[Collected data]
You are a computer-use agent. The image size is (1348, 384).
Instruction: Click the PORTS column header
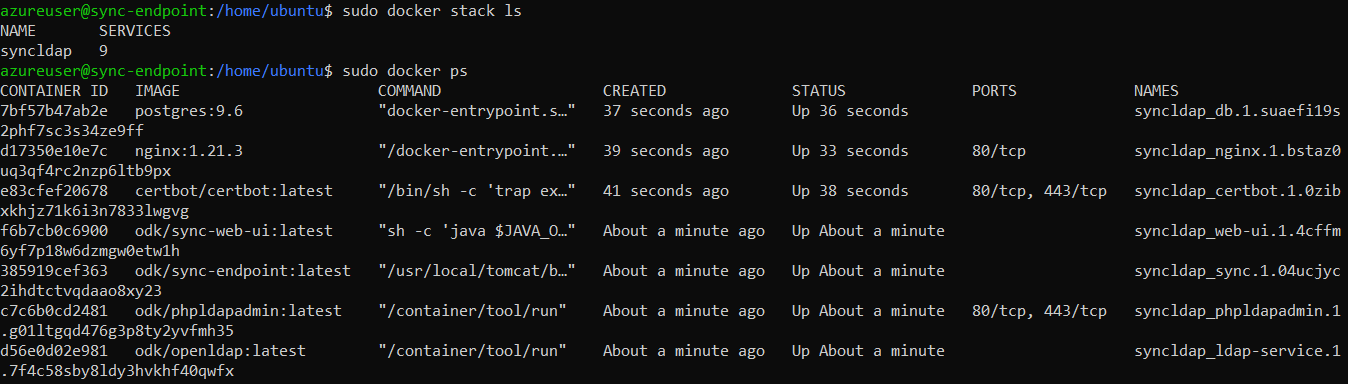click(994, 91)
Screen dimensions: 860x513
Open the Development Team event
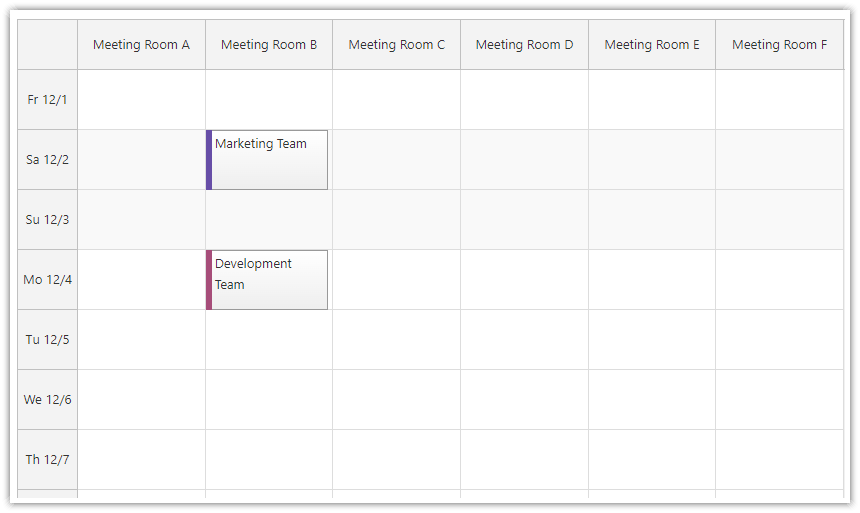click(x=267, y=280)
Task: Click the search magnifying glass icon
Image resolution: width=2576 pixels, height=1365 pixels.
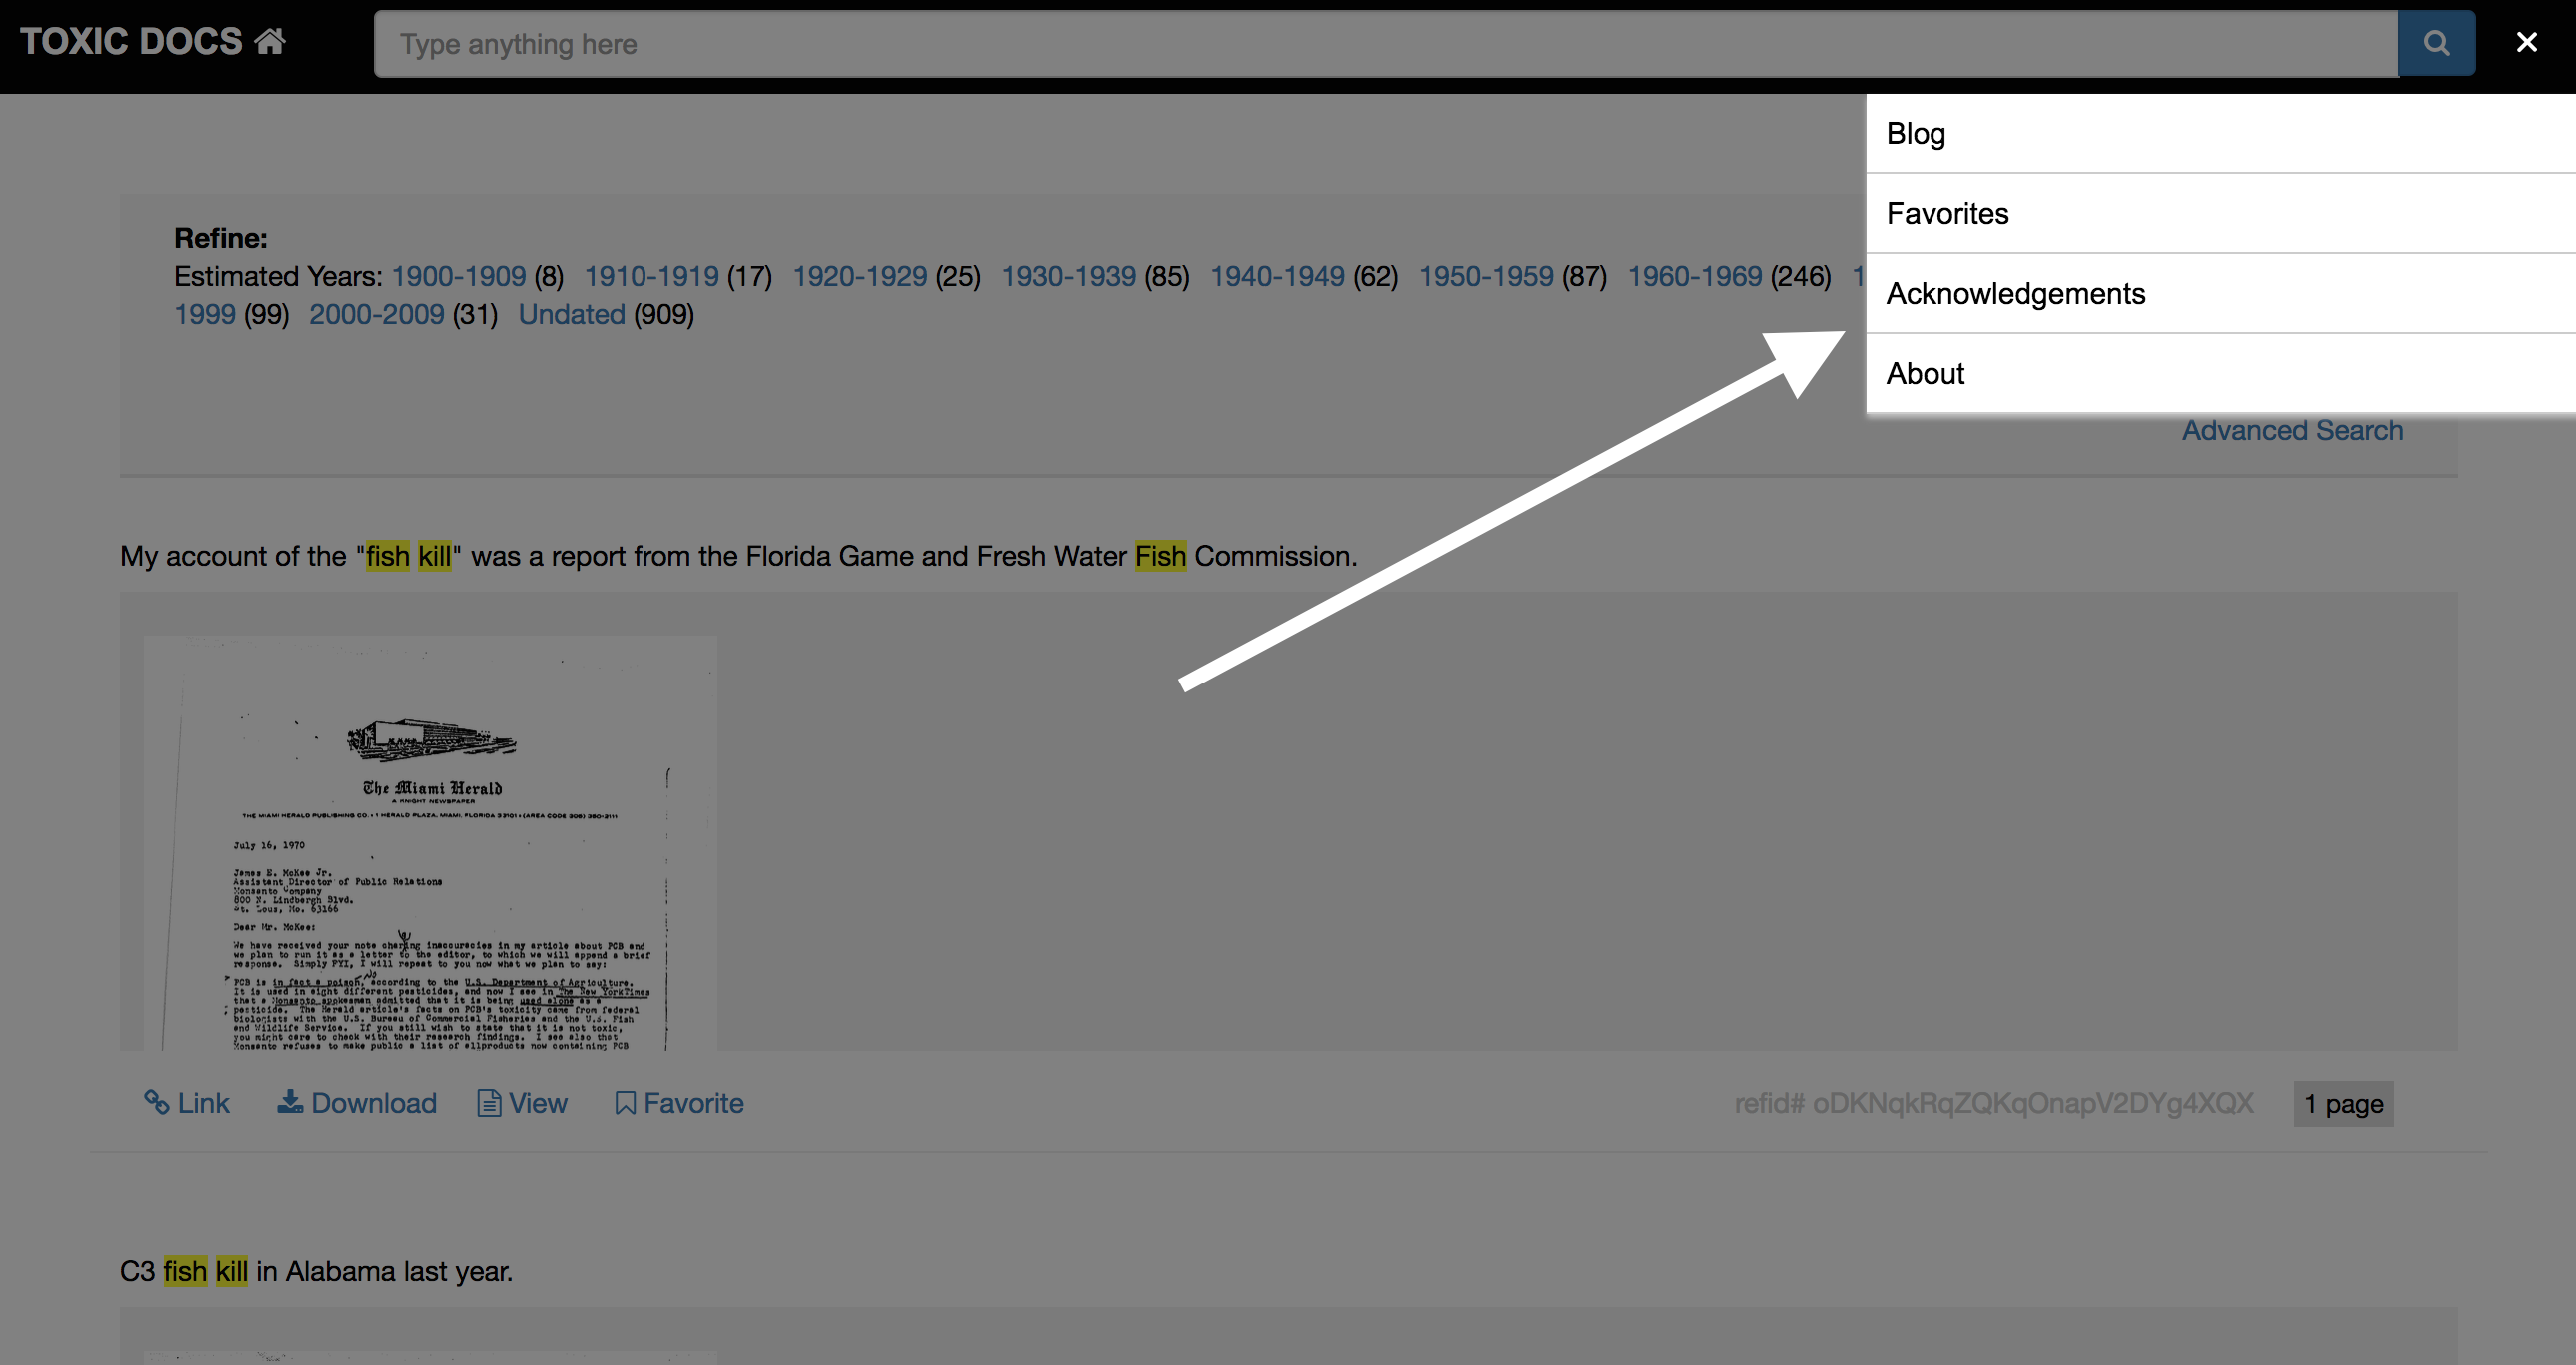Action: click(x=2434, y=44)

▸ **Task goal**
Only lines from the one holding "Image resolution: width=2576" through the last line of the entries above are wanted, both ends included, each retyped exactly; no pictures.

▸ **Response below**
Image resolution: width=2576 pixels, height=1365 pixels.
Action: click(x=2434, y=44)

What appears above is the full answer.